Faced with this unexpected success, which continued to build through 1964 and '65 until "The Sidewinder" found itself as a soundtrack to an automobile commercial, (something of a commonplace for classic jazz tracks these days, but unheard of in the age of the Beatles), Blue Note changed its plan for future Morgan releases. Both the present date and a sextet session from August 1964 were put aside while Morgan was brought back to Rudy Van Gelder's studios in April 1965 to cut The Rumproller. This last album was clearly designed to serve as a Sidewinder sequel in its quintet instrumentation, use of tenor saxophonist Joe Henderson, and long-metered title blues. Search For The New Land was not released for another year — months after it had been pictured in ads and on inner sleeves — while the August '64 sextet remained unissued for 15 years, finally emerging under the title Tom Cat.
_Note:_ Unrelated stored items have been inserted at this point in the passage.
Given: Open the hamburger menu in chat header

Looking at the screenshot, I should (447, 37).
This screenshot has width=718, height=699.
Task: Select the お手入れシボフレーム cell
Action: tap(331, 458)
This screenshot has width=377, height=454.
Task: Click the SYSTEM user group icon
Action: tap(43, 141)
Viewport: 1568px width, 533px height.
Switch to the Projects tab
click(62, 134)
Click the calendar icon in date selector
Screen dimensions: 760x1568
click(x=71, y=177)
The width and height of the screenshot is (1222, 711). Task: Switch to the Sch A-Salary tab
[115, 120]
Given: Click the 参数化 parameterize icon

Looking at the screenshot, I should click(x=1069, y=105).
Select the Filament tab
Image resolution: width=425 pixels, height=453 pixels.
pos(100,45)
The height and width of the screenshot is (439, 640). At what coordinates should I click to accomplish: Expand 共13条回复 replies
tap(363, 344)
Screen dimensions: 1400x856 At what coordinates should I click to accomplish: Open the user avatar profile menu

Morgan was not the only Blue Note artist, or the only jazz artist affected by The Sidewinder. A variety of leaders at this and other labels, particularly in the populist camp but also more than one of the period's experimenters, were now called upon to include a danceable blues with a catchy vamp on their albums, preferably as title tracks. Search For The New Land argues that Morgan could have also pursued the more open and visionary directions heard in the subsequent recordings of Wayne Shorter and Herbie Hancock, to take two examples from the present personnel; but success is hard to ignore, particularly for someone like Morgan who had scuffled so recently yet now was presented with a rare opportunity to build a large audience. So the trumpeter spent much of the '60s attempting to re-create The Sidewinder. He ventured occasionally into the moods heard here, as on The Procrastinator from 1967, which also features Shorter, Hancock and drummer Billy Higgins, but that date remained unissued for a decade. Only in the two years before Morgan's death in 1972, on Live At The Lighthouse and his eponymous final album (reissued as Lee Morgan-The Last Session), did he again focus on the harmonic openness and extended blowing of this disc's title track. By then, the presence of electric piano and electric bass gave the music a significantly different feeling.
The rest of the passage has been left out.